**READING TEXT**

━━━━━━━━━━━━━━━━

Abstract
Caldera-forming eruptions of island volcanoes generate tsunamis by the interaction of different eruptive phenomena with the sea. Such tsunamis are a major hazard, but forward models of their impacts are limited by poor understanding of source mechanisms. The caldera-forming eruption of Santorini in the Late Bronze Age is known to have been tsunamigenic, and caldera collapse has been proposed as a mechanism. Here, we present bathymetric and seismic evidence showing that the caldera was not open to the sea during the main phase of the eruption, but was flooded once the eruption had finished. Inflow of water and associated landsliding cut a deep, 2.0–2.5 km3, submarine channel, thus filling the caldera in less than a couple of days. If, as at most such volcanoes, caldera collapse occurred syn-eruptively, then it cannot have generated tsunamis. Entry of pyroclastic flows into the sea, combined with slumping of submarine pyroclastic accumulations, were the main mechanisms of tsunami production.

━━━━━━━━━━━━━━━━

**PROVIDED DATA**
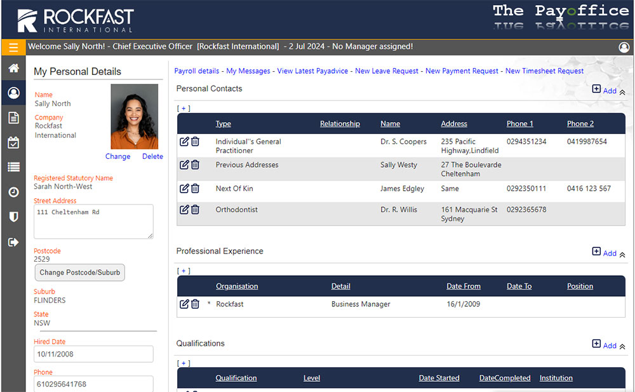Edit the Next Of Kin contact entry

[184, 188]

━━━━━━━━━━━━━━━━

**REQUIREMENTS**
List every mechanism that the Santorini abstract names as a proposed or actual cause of tsunamis. The data is not needed here.

**PROBLEM SOLUTION**
- Caldera collapse
- Entry of pyroclastic flows into the sea
- Slumping of submarine pyroclastic accumulations